Google is thought to be in talks with Nokia to buy its plane broadband division as part of plans to develop an in-flight, high-speed internet service.
According to a report from Bloomberg, the intenret giant wants to tap into Nokia's airborne broadband system to transform its own flight-connectivity technology.
Sources claiming to have an understanding of the situation believe that the companies have reached an advanced stage of negotiations and could announce a deal soon.
However, they have not reached a formal agreement yet, which means that the deal may not go ahead. Neither company has commented on the speculation.
Nokia has offered its LTE A2G cellular-based system for a few years.
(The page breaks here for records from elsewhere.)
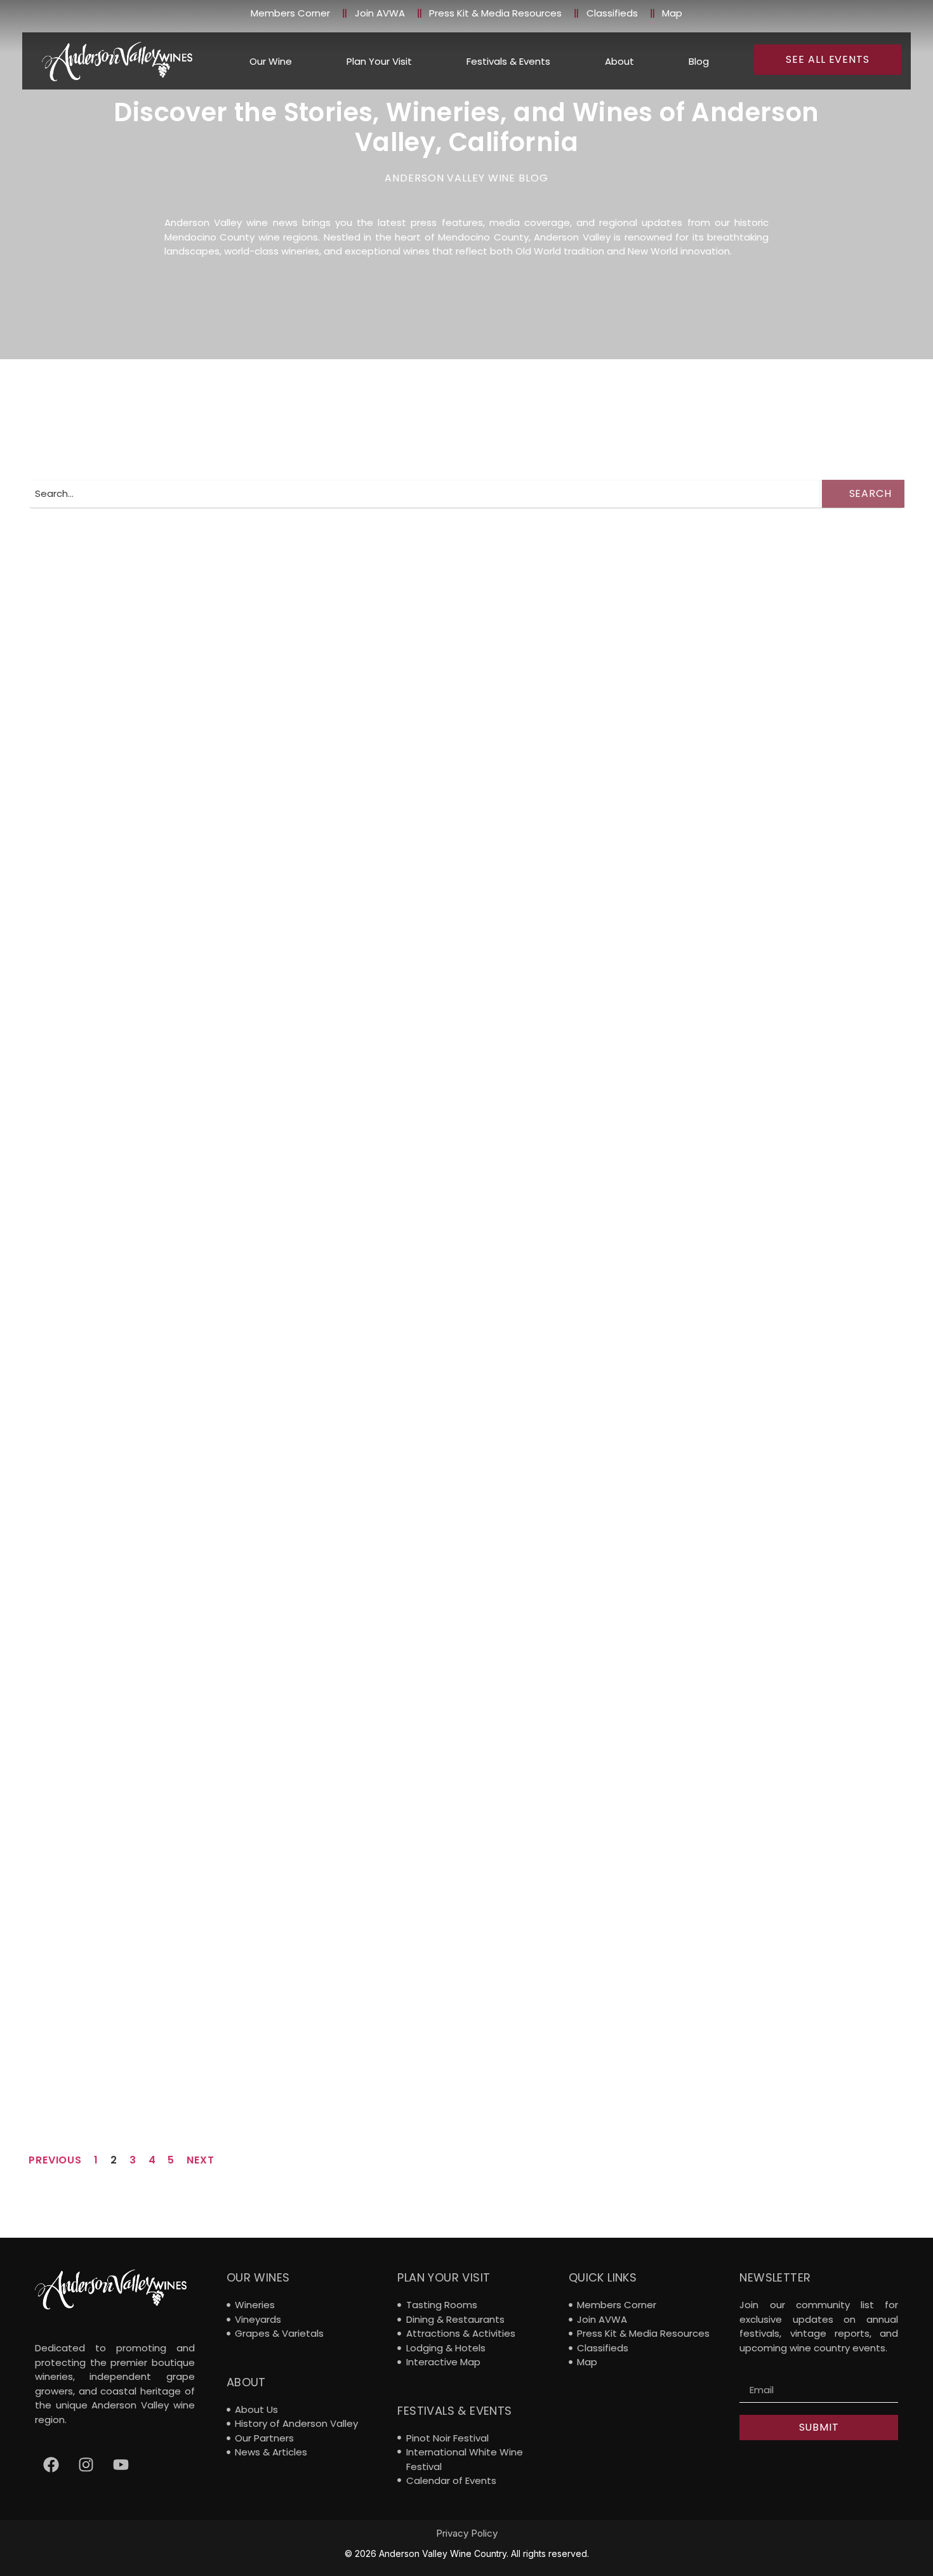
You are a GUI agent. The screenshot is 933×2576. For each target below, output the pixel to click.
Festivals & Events (508, 61)
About (619, 61)
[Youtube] (120, 2465)
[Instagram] (86, 2465)
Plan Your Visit (379, 61)
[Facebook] (51, 2465)
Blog (699, 61)
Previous (55, 2160)
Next (201, 2160)
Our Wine (270, 61)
It creates an airborne internet connection by communicating with networks based on the ground, rather than a space satellite.
"The Nokia LTE A2G cellular-based system creates a direct link between the aircraft and the ground thereby eliminating the delay hop to a satellite," writes Nokia on its website.
It claims that this approach "enables highly desirable in-cabin high-speed internet services using Wi-Fi for always-on passengers".
The company also claims that this system is more "effective" and affordable" than satellite-based systems, while "improving passenger experience".
Although Google has not developed a notable in-flight system, it is looking to change this. Currently, accessing internet on planes is difficult, but there is a clear business opportunity.
Chicago, Illinois-based Gogo, for example, has built an entire business by offering in-flight internet services. Following the news of the potential deal between Google and Nokia, shares in the firm advanced by two per cent - giving it a valuation of $769 million.
Meanwhile, as Bloomberg reports, shares in Nokia increased by 1.2 per cent after the news hit the web - reaching €4.55, giving it a market capitalisation of €25.6 billion.